**** Page extract ****
Consultant agrees to provide on a timely basis the following enumerated services
plus any additional services contemplated thereby:
(a) The implementation of short-range and long-term
strategic planning to fully develop and enhance the
Company's assets, resources, products and services;
(b) The implementation of an international marketing
program to enable the Company to broaden the markets
for its services and promote the image of the Company
and its products and services;
(c) Advise the Company relative to the recruitment and
employment of key executives consistent with the
expansion of operations of the Company;
(d) The identification, evaluation, structuring,
negotiating and closing of international joint
ventures, strategic alliances, business acquisitions
and advice with regard to the ongoing managing and
operating of such acquisitions upon consummation
thereof; and
(e) Advice and recommendations regarding corporate
financing including the structure, terms and content
of bank loans, institutional loans, private debt
funding, mezzanine financing, blind pool financing
and other preferred and common stock equity private
or public financing.
****
Parts of the exercise
• 1. According to the consulting services passage, what does clause (c) say the Consultant will advise the Company on?
• 2. Pick up the consulting services passage after clause (e) and continue it.
**** Records ****
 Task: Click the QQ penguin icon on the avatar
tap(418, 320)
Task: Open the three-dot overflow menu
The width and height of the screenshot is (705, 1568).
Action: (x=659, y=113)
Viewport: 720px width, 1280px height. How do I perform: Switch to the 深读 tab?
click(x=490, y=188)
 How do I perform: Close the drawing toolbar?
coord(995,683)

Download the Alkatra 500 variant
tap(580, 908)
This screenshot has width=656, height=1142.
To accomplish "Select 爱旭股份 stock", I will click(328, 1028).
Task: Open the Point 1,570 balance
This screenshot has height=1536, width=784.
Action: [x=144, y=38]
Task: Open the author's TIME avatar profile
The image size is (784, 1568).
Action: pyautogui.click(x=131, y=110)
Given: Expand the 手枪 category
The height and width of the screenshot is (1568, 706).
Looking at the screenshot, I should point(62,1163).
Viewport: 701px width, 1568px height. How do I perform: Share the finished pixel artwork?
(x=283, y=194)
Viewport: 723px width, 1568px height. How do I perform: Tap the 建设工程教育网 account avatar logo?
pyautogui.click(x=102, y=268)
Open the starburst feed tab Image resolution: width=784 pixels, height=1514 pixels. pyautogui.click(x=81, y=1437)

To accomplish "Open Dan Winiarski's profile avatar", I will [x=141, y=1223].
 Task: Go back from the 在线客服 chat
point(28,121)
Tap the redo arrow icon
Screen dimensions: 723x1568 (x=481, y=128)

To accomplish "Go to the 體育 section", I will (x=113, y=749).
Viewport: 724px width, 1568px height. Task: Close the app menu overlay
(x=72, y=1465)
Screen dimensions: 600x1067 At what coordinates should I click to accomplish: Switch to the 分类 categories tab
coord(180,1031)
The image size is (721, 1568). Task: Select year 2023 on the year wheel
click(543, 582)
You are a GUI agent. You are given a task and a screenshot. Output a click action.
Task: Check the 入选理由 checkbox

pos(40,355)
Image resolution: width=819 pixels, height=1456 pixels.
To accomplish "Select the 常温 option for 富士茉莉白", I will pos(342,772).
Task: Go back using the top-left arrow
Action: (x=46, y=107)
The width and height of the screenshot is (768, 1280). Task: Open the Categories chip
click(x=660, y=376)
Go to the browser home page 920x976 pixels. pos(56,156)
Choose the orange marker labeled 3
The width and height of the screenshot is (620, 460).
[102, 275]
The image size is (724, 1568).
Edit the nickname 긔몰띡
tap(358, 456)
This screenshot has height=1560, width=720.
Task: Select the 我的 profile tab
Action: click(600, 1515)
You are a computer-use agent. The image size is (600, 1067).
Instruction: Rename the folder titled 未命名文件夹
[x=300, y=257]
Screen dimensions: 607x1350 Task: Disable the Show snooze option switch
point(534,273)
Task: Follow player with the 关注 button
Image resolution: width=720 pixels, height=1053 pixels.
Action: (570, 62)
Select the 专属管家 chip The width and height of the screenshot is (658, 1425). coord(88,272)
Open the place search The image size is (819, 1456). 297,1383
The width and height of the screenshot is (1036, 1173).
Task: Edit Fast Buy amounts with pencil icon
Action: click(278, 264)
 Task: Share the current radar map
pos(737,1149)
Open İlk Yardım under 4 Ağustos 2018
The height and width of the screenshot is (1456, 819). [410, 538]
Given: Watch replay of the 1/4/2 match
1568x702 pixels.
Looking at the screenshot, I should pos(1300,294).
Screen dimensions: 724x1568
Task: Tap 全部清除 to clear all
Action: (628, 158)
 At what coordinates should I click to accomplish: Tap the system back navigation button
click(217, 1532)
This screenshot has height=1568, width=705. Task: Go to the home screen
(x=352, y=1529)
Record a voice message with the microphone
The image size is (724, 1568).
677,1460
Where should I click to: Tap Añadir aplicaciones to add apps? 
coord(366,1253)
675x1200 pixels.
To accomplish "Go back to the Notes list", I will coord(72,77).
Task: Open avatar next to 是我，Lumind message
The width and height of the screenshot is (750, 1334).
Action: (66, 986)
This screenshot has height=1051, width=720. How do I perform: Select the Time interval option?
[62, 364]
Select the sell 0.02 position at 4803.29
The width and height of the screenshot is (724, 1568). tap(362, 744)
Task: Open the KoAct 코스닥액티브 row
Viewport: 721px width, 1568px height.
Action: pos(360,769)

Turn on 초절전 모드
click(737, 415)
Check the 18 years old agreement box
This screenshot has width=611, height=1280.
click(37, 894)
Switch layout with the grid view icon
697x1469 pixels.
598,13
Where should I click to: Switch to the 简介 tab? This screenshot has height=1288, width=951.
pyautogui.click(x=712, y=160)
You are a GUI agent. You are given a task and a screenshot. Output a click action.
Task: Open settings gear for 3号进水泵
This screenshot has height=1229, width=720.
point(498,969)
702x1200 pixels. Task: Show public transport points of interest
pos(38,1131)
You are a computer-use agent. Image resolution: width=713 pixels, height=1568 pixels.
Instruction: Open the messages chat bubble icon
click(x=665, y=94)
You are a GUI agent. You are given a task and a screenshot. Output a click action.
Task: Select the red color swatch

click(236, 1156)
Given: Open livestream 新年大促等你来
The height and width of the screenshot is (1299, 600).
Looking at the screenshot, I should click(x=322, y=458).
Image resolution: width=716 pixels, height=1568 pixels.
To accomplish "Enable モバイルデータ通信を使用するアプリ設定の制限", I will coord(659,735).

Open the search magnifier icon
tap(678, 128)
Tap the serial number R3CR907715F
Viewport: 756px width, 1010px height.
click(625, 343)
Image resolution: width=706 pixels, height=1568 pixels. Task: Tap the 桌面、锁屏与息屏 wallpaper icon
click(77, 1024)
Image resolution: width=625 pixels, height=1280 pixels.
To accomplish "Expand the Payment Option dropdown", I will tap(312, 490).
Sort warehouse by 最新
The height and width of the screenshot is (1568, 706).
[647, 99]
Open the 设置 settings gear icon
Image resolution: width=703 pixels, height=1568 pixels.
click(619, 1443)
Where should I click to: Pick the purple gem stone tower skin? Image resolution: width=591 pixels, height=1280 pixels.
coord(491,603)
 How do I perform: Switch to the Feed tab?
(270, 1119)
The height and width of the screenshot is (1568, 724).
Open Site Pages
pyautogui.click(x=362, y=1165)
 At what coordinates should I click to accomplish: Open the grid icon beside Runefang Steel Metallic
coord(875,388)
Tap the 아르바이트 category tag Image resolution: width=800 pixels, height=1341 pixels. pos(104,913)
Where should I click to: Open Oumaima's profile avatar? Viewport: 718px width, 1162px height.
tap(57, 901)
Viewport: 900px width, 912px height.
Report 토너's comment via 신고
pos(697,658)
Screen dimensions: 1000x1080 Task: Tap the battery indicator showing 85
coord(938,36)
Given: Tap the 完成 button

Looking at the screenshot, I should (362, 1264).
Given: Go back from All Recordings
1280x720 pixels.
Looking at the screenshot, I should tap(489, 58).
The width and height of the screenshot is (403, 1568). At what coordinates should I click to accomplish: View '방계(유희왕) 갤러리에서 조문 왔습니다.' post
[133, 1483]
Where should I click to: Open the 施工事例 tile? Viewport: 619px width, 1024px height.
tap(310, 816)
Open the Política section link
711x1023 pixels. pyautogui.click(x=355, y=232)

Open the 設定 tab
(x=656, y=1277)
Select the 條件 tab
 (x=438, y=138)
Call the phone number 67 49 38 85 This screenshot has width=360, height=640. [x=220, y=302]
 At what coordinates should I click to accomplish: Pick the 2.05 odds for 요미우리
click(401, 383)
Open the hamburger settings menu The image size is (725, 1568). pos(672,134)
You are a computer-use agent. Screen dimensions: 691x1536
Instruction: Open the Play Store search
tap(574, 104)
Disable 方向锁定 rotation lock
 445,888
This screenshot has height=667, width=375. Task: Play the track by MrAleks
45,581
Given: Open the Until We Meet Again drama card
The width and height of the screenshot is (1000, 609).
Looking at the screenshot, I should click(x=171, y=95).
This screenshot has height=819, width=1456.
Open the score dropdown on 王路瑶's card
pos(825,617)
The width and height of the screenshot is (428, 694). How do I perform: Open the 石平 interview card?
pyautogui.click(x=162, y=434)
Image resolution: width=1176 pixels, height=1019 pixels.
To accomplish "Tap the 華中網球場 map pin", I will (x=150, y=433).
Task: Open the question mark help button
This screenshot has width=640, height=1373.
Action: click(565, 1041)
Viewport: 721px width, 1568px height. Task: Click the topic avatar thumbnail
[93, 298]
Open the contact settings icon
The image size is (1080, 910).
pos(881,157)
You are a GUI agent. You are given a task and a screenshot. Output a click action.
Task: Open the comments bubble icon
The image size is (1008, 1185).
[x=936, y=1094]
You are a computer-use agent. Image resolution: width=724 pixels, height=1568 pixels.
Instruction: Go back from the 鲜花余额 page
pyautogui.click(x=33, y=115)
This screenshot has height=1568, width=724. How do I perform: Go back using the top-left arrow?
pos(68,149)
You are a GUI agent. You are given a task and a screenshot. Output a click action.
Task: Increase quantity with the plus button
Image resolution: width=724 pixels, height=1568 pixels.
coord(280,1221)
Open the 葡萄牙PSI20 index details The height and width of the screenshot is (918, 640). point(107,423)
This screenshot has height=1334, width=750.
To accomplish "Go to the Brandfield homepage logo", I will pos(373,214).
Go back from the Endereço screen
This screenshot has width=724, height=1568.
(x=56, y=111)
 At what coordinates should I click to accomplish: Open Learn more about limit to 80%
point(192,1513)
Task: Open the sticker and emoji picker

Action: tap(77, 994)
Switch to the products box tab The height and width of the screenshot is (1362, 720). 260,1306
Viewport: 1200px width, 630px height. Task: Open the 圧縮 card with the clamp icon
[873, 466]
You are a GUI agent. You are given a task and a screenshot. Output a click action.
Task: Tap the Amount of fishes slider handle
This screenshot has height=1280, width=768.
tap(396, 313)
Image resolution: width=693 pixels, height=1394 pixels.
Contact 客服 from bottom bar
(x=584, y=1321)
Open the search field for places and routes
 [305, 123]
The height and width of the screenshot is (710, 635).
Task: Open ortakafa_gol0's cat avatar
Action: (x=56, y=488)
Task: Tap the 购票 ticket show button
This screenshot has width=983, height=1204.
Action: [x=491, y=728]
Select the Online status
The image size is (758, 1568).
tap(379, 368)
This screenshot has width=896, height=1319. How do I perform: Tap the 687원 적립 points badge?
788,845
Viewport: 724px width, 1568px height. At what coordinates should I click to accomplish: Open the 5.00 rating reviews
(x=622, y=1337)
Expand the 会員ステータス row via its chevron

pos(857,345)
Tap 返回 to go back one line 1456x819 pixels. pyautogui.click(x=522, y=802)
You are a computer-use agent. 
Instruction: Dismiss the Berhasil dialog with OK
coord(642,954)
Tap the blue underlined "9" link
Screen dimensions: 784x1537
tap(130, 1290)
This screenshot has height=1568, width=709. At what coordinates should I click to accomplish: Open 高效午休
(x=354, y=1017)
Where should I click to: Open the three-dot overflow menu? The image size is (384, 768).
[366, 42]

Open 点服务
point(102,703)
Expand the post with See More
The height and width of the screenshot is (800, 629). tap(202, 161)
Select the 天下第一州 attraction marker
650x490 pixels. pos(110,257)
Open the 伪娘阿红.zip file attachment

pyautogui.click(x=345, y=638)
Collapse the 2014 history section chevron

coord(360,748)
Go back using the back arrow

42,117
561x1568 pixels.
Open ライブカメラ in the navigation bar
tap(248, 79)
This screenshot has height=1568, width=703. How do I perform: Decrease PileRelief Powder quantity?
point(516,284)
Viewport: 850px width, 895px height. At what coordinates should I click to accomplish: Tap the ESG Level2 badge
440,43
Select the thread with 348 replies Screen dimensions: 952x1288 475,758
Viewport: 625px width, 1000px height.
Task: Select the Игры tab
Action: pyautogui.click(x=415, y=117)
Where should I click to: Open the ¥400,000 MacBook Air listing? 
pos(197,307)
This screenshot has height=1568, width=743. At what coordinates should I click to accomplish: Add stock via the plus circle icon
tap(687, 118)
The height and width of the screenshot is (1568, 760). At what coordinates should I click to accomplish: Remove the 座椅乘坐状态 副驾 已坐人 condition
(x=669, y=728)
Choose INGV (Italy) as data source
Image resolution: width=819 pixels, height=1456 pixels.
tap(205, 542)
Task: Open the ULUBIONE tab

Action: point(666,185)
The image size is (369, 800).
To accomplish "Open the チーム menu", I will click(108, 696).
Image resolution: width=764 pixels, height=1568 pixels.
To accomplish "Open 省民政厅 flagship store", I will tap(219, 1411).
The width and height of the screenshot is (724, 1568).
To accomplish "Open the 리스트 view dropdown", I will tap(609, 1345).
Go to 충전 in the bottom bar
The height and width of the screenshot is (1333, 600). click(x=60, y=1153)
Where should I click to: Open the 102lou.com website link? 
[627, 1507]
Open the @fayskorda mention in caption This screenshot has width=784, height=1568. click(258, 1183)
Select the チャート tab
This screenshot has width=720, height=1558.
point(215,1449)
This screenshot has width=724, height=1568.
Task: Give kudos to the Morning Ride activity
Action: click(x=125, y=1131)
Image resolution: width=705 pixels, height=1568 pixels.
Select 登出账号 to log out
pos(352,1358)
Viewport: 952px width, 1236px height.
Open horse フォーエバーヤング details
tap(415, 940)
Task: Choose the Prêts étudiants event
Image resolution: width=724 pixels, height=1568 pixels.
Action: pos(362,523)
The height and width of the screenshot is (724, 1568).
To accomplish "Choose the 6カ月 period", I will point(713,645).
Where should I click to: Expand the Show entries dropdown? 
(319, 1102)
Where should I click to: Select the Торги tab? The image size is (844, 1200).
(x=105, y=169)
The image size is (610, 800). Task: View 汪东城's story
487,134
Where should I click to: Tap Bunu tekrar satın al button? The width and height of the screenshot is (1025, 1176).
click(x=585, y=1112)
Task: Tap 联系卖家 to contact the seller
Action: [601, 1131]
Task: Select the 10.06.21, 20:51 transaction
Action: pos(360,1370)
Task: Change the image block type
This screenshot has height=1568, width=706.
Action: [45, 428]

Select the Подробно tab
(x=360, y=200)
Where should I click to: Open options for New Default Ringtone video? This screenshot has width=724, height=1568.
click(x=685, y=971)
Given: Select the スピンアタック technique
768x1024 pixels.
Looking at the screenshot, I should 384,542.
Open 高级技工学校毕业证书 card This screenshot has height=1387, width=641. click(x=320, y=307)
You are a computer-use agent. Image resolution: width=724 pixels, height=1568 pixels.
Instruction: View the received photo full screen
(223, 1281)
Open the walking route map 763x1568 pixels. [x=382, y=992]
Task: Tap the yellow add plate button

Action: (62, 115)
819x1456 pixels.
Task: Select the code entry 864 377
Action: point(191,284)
****
Responses to the tasks
• 1. The recruitment and employment of key executives consistent with the expansion of the Company's operations.

• 2.
4. DUTIES OF THE COMPANY.
The Company shall provide Consultant, on a regular and timely basis,
with all approved data and information about it, its subsidiaries, its
management, its products and services and its operations as shall be reasonably
requested by Consultant, and shall advise Consultant of any facts which would
affect the accuracy of any data and information previously supplied pursuant to
this paragraph. The Company shall promptly supply Consultant with full and
complete copies of all financial reports, all fillings with all federal and
state securities agencies; with full and complete copies of all stockholder
reports; with all data and information supplied by any financial analyst, and
with all brochures or other sales materials relating to its products or
services. The above will be done upon request of the consultant.
5. COMPENSATION.
The Company will immediately grant Consultant the option to purchase
2,600,000 shares of the Company's Common Stock with an exercise price at $.10
per share, which option shall expire on December 31, 2001 at 5:00 P.M. P.S.T.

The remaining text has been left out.